Even the most diehard Democrats and Republicans in Washington bet it would never happen, but despite a last minute white house meeting sequestration is kicking in: $85 billion in across-the-board federal spending cuts.
Democrats call it a disaster.
Republicans call that hype.
Both sides agree this takes washington hyper-partisanship and dysfunction to a new level.
President Obama said the sequester is dumb, inexcusable and not his fault.
"It's happening because a choice that Republicans in Congress have made, but people are going to be hurt!" he said.
House Speaker Boehner is refusing the Obama demand to raise taxes on the rich.

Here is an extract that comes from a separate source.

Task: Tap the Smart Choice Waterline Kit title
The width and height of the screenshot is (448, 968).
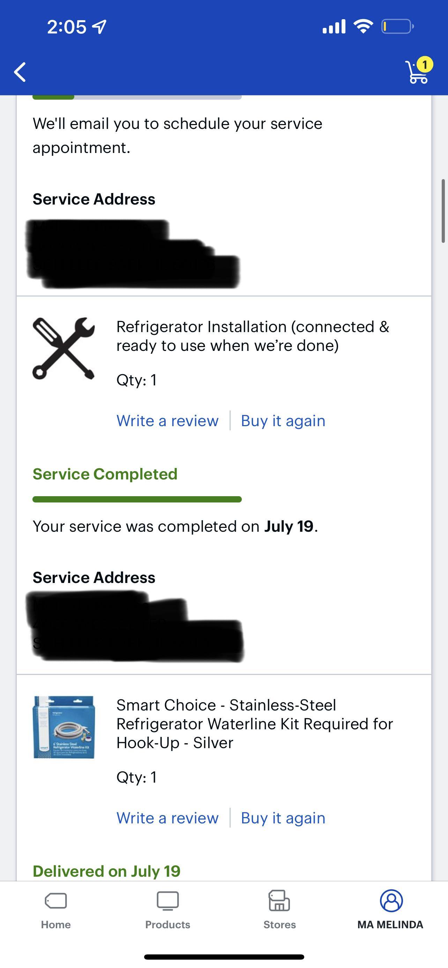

"The discussion about revenue in my view is over," Boehner said. "It's about taking on the spending problem here in Washington."
The sequester will cut $85 billion from defense and domestic spending.
Some Republicans say that's a good start, not a crisis.
"It's a lot of money but its 2% of our broader budget," said Indiana Representative Luke Messner.
Most Americans aren't affected yet, but may be soon.
Head Start will be affected.
"We will have to shorten our school year," says Brenda Zedlitz, Head Start director in Washington County, Arkansas.
Thousands of border patrol agents could be furloughed, as well as FDA meat inspectors and air traffic controllers.
Another fight looms in 27 days when the temporary budget expires.
"I'm hopeful that we wont have to deal with the threat of a government shutdown while we're dealing with the sequester at the same time," Boehner said.
Some are asking why didn't the president just lock the doors until they had a budget deal.
"If Mitch McConnell and John Boehner are saying we've got to go to catch a plane, I can't have Secret Service block the doorway," Mr. Obama explained.
The White House says longer the cuts go on the greater the impact, and it looks like they could last for months.